Agora que o meu camelo está crescido

Poema popular wolof

 

I

GANA

Um turista americano na Europa, anda, frequentemente, à procura de monumentos: catedrais e palácios, túmulos importantes, todo um conjunto de nomes e rostos conservados pela arquitectura da história. Folheia o seu guia a fim de prestar uma homenagem pessoal às ruas, quartos e restaurantes que sobreviveram aos homens que os tornaram famosos. Reclama uma parte desse património e, muito antes de chegar, as suas reacções já estão de certa forma determinadas por esse sentimento de expectativa. Descende de homens cuja emigração do continente europeu resultou de um acto de livre vontade e cuja memória ainda se mantém viva pela forma muito própria com que olham o mundo. A Europa nada acrescenta ao seu problema de identidade.

Samuel Fosso, Untitled, 1998.Samuel Fosso, Untitled, 1998.

Um negro das Caraíbas que empreenda uma viagem semelhante a África está menos seguro. A sua relação com esse continente é mais pessoal e mais problemática. Mais pessoal, porque as suas actuais condições de vida e o seu estatuto como homem indicam claramente as razões que levaram os seus antepassados a abandonar aquele continente.

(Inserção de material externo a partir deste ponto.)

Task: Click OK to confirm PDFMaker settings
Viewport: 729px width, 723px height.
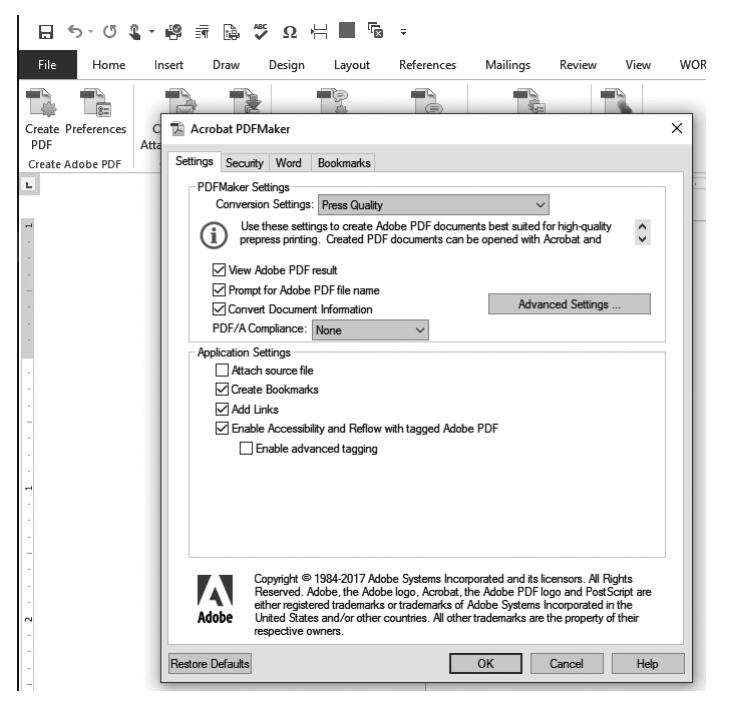Action: 485,664
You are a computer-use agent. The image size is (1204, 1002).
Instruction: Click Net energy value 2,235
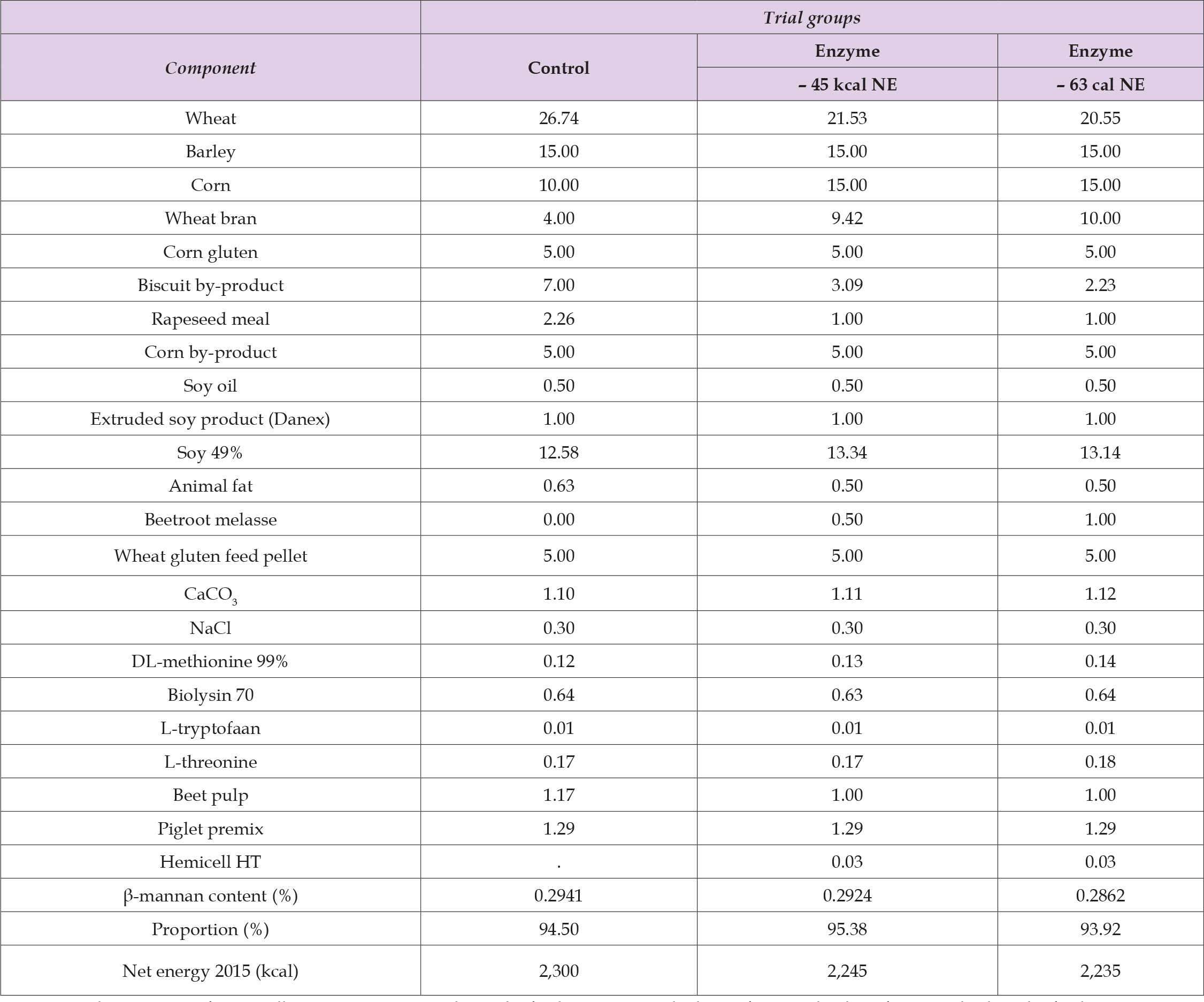click(x=1100, y=971)
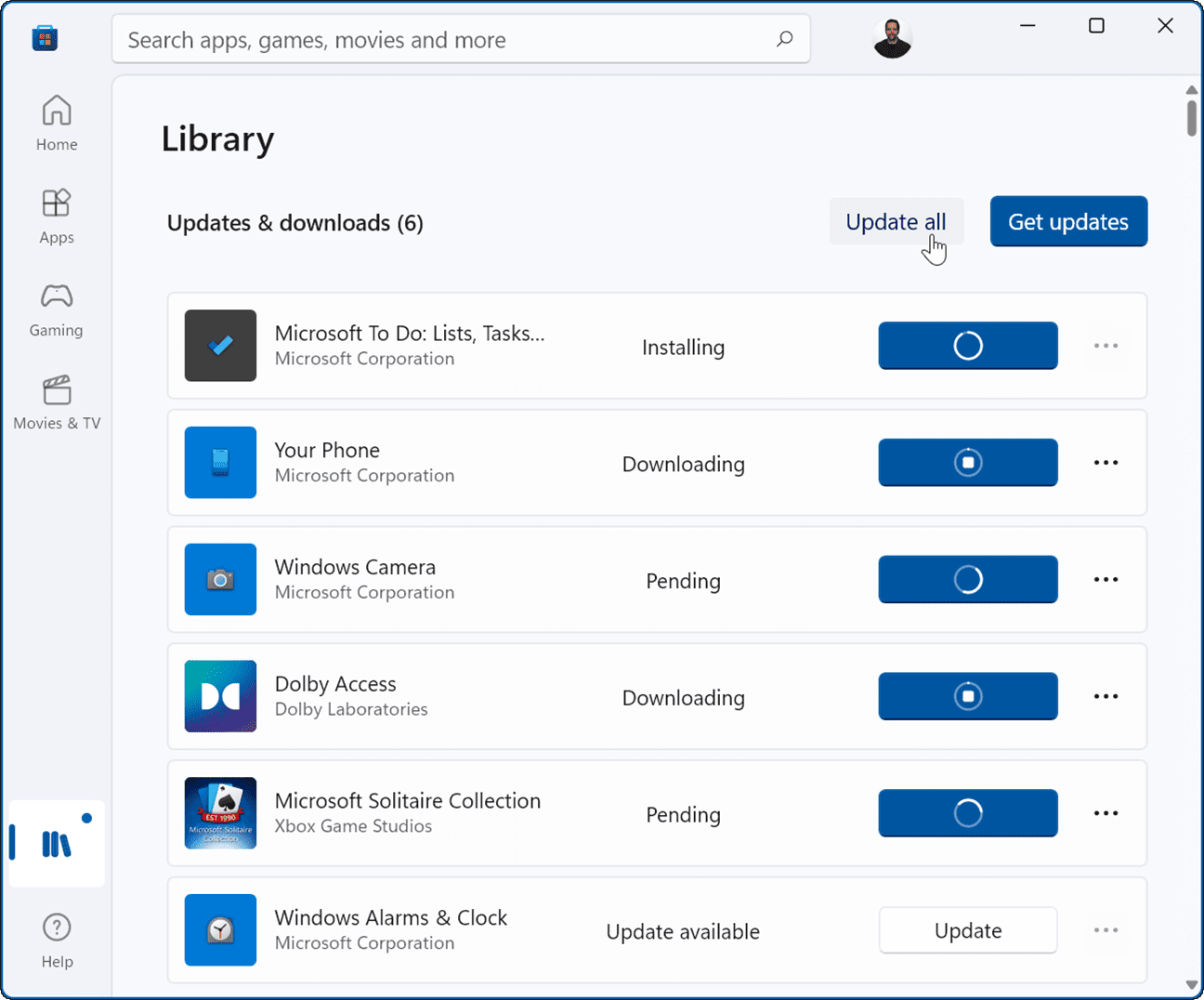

Essa emigração não foi um acto voluntário, foi uma deportação comercial cujas consequências deixaram marcas profundas em todos os aspectos da vida das Caraíbas. Estas consequências sentem-se de um modo mais profundo na sua vida pessoal e na sua relação com o ambiente que o rodeia: as políticas raciais e coloniais que constituíram o fundamento e o marco da sua passagem da infância à adolescência. A sua relação com África é mais problemática, porque ao contrário do Americano, ninguém lhe deu a conhecer a história desse continente. Da sua formação não constou qualquer leitura que possa consultar, tal guia, aos reinos perdidos de nomes e lugares que dão à geografia um significado humano. Sabe-o através de rumores e mitos ensombrados pela tutela estrangeira. E, a pouco e pouco, através da acção condicionadora da sua formação, começa a identificar-se com o medo: o medo desse continente como um mundo para além da intervenção humana. Sendo, em parte, um produto desse mundo, vivendo sob a ideia do seu desfiguramento no passado, o Negro caribenho parece ter relutância em reconhecer a sua parte neste legado que é seu património.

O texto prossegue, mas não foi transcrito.